The important point is what university admissions officers will do with the new details. Those in charge of admissions at Oxford are keen to play down the issue, emphasising that the decision to require the information did not come from them. Norma MacManaway, admissions tutor at Somerville College, says the university uses statistical information about students' backgrounds for access work, trying to encourage students from the inner cities to come to Oxford. "Parents' academic backgrounds do not automatically equate with a good or bad learning environment at home," she says.

"It is certainly a big achievement for a student to overcome a poor learning environment at home to excel at A-levels, but it would be difficult to assess each candidate's learning environment in a fair manner to draw appropriate conclusions. It is the candidate's academic ability and potential that we assess for admissions decisions. Information about parents' backgrounds may help us to target access activities, but it is not part of the selection criteria."

This does not seem to reassure the undergraduates. Physics student Ceri Brenner, 19, who is at Lady Margaret Hall, Oxford, and is involved in university access initiatives, worries that UCAS's changes might undercut her work. "Knowing that a candidate's background may be taken into consideration before they have a chance at interview will make people feel uncomfortable," she says. "The information will be used to ensure universities give an even number of offers to people from different backgrounds. But they should make an offer to the candidate who is most suited to the course."

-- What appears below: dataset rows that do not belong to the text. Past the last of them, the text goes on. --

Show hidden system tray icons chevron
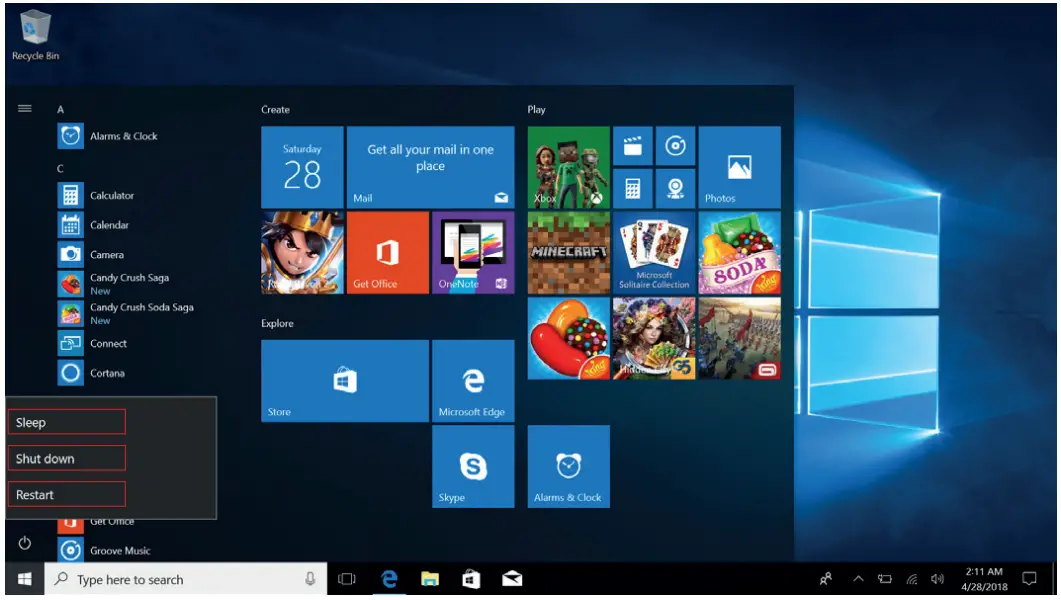This screenshot has height=600, width=1061. (x=858, y=579)
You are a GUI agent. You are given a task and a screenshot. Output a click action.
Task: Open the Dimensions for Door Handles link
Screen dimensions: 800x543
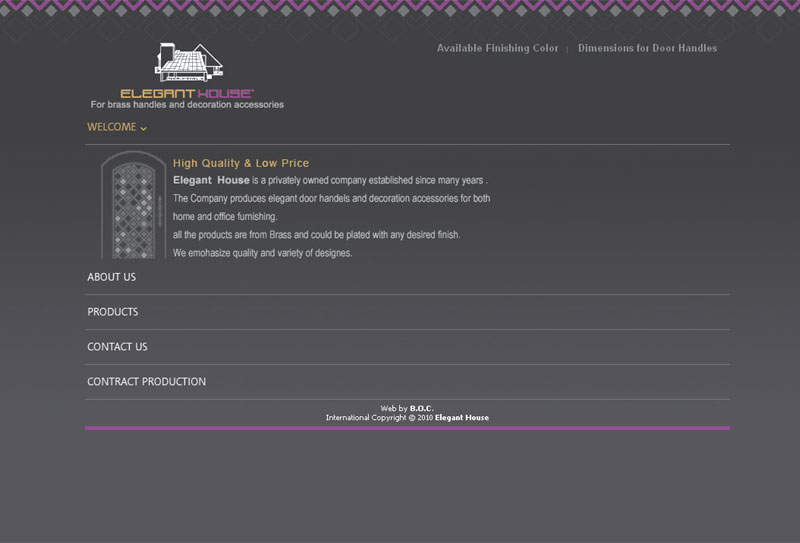pyautogui.click(x=647, y=48)
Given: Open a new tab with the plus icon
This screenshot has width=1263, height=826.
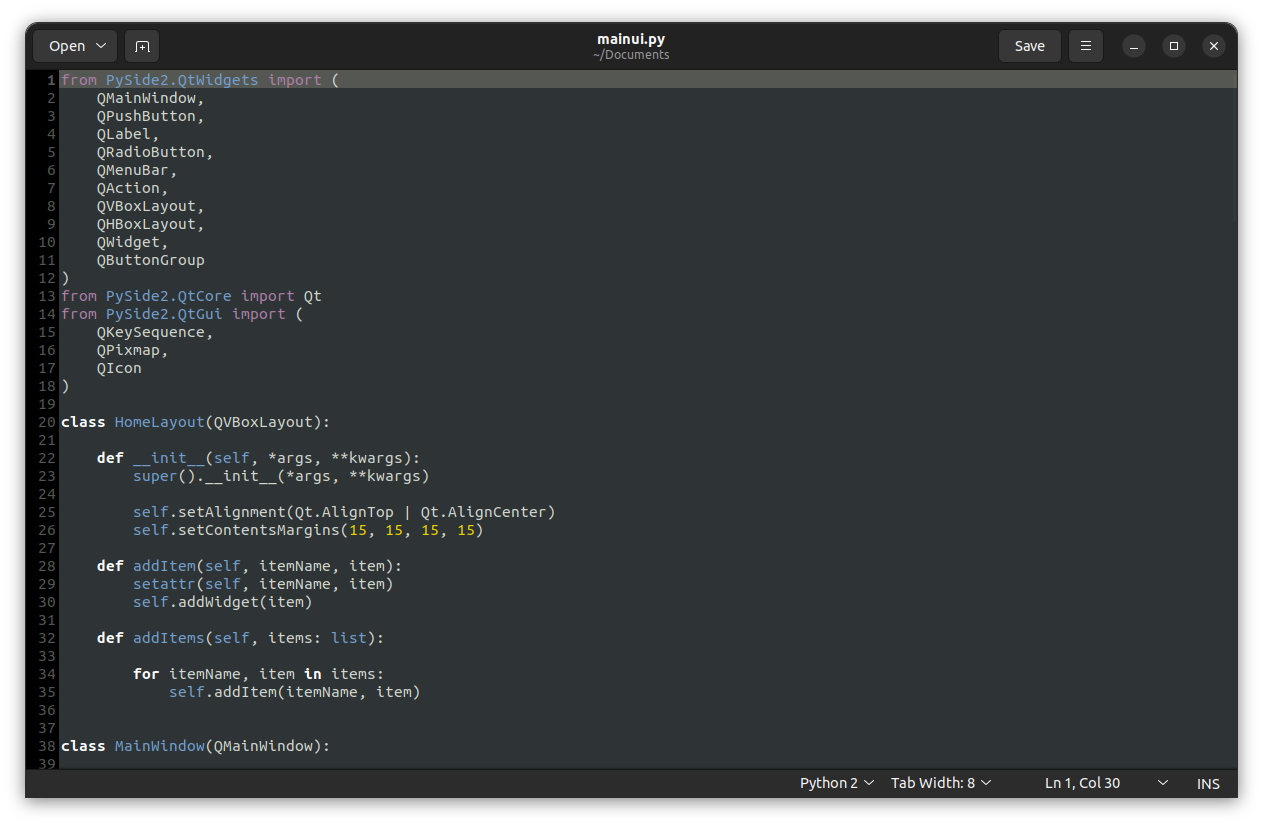Looking at the screenshot, I should [141, 45].
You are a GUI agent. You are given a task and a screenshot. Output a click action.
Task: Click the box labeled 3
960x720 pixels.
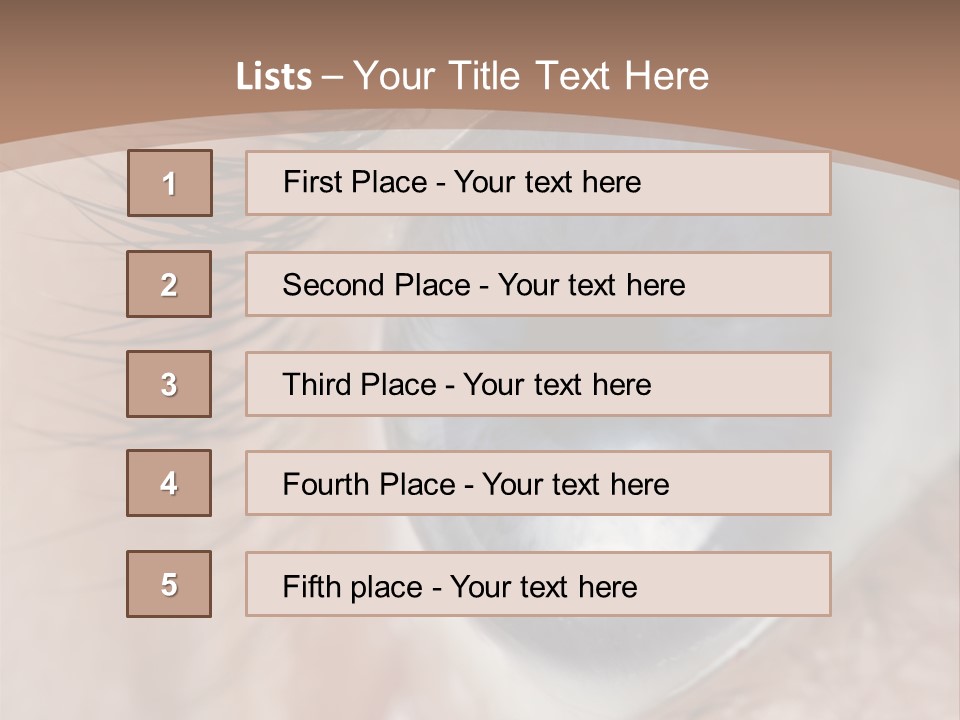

However, Ceri Nursaw, the access officer at Leeds University, says that her university wants the brightest and best students regardless of background. "We anticipate using the newly available information only to flag up the need to look for academic potential in areas other than A-levels."

Among students the mood remains sceptical. Imogen Hudson, 22, who studies illustration at Loughborough University, says that the changes are another way of forcing universities into widening participation when they should be concentrating on ability. "Universities are supposed to be about education, not social engineering," she says. "Students want to know they have been selected for their potential and their results so far, not their parents' jobs or their home environment. UCAS should drop this question from its form and leave admissions tutors to concentrate on academic issues."

'I don't see why UCAS needs to know about my mum's academic history'

Jacob Morrison-Wood, 22, studying creative writing at Leeds University, believes the UCAS changes are controversial and will discourage students from applying to university. "My parents didn't go to university. Because I applied a few years ago, that didn't affect my university application and has never affected my studies. But that might not be the case for students who apply next year. From now on, because they will have this information available, universities may give preferential treatment to those students whose parents are seen to be more 'academic' because they went to university. I definitely wouldn't be happy about giving this information - it's not relevant in deciding whether a school student is eligible to become an undergraduate. I think that if a student is talented but comes from an underprivileged background, the new UCAS regime will probably discourage them from applying."

* Danielle Abbiss, 20, is studying English at Lady Margaret Hall, Oxford. "When I got into Oxford, it was one of the proudest moments in my mum's life. One of the reasons she pushed me so hard was because she did not have the chance to get educational qualifications herself, but I really don't see why UCAS has to know this.I find it hard to believe that a university would choose a student whose parents are window-cleaners over a person whose parents were surgeons or judges. A person's application to university should be based purely upon their academic qualifications and subject knowledge. If UCAS claims that parental background will not improve or hinder an applicant's chances, why do they need to know the information?"